• _Exercise requirements_
Starting at the line that contains "This screenshot has width=1709, height=472." and ending at the line that contains "Go to Rohrverwaltung", copy out that data in full with all wording kept. Raise every coordinate in the answers by 75.

• _Stored records_

▬▬▬▬▬▬▬▬▬▬

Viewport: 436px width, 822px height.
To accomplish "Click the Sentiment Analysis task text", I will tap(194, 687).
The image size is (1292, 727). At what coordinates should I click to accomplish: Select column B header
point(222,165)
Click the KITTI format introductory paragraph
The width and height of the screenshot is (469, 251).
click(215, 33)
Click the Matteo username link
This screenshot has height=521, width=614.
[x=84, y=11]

▬▬▬▬▬▬▬▬▬▬

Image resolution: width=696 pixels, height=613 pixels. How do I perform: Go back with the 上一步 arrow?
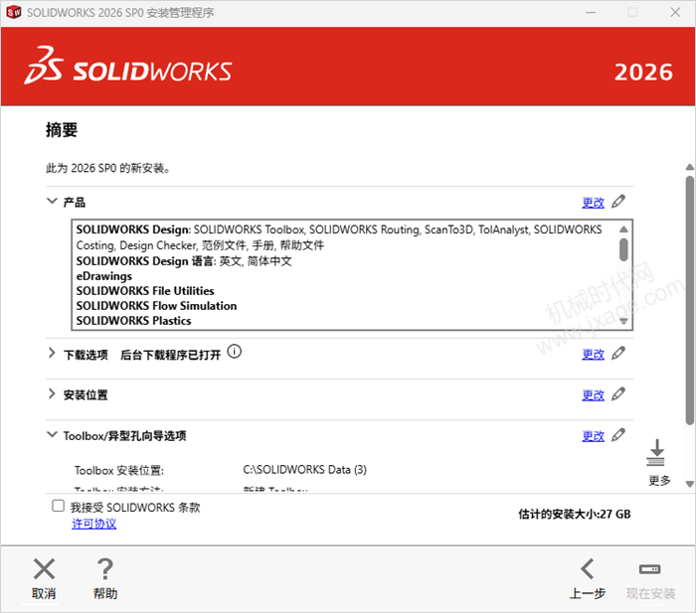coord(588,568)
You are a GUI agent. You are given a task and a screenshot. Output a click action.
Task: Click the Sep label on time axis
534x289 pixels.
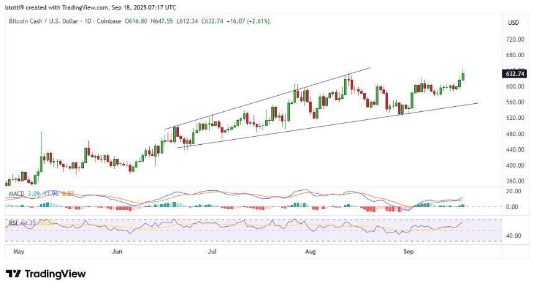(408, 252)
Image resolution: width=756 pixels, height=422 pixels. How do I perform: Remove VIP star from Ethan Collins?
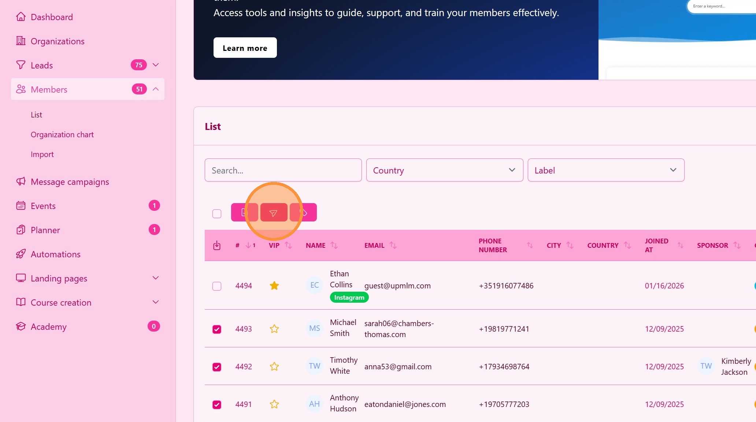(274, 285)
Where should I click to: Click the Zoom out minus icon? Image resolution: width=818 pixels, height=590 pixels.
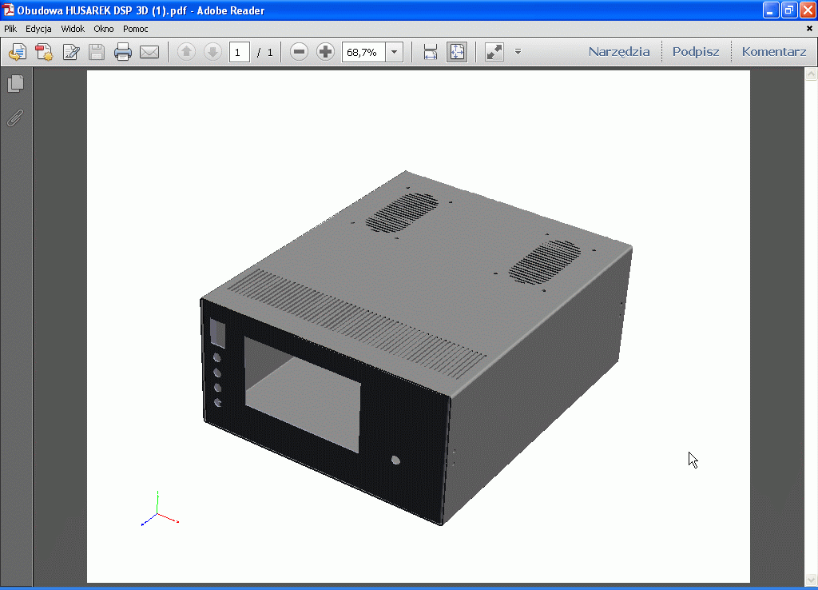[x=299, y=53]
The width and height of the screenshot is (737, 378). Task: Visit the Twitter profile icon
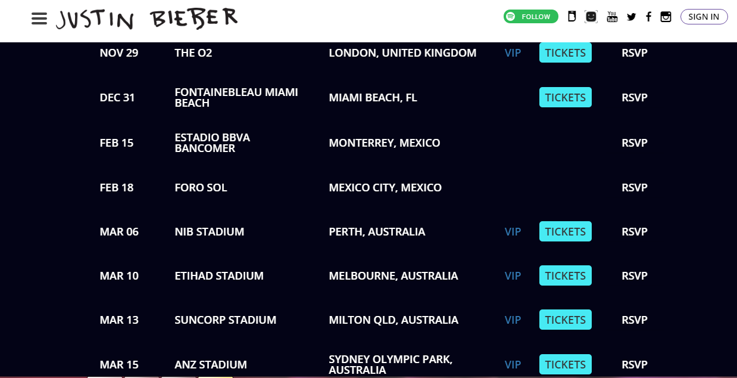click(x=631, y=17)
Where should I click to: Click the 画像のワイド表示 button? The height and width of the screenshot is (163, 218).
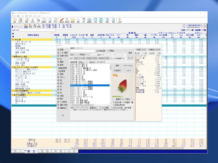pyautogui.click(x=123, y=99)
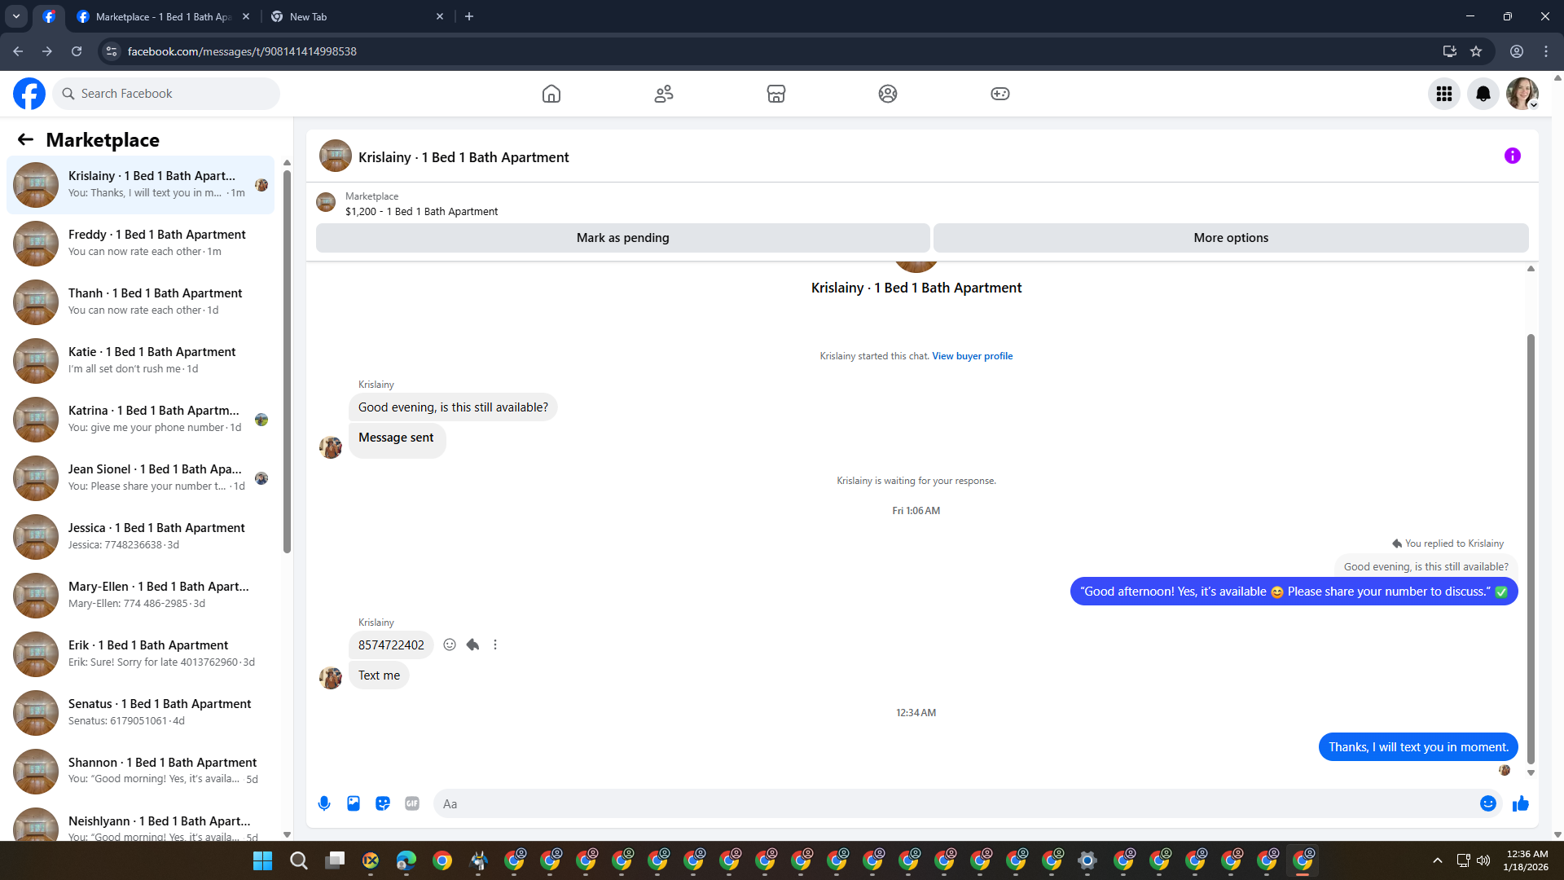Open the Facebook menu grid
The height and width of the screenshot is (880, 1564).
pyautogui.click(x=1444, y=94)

▬▬▬▬▬▬▬▬▬▬

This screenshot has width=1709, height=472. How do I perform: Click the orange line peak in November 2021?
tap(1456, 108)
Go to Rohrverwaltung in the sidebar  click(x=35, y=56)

▬▬▬▬▬▬▬▬▬▬

• _The completed task_
This screenshot has width=1709, height=472. How do I perform: Click the orange line peak in November 2021?
tap(1531, 183)
Go to Rohrverwaltung in the sidebar  click(x=110, y=131)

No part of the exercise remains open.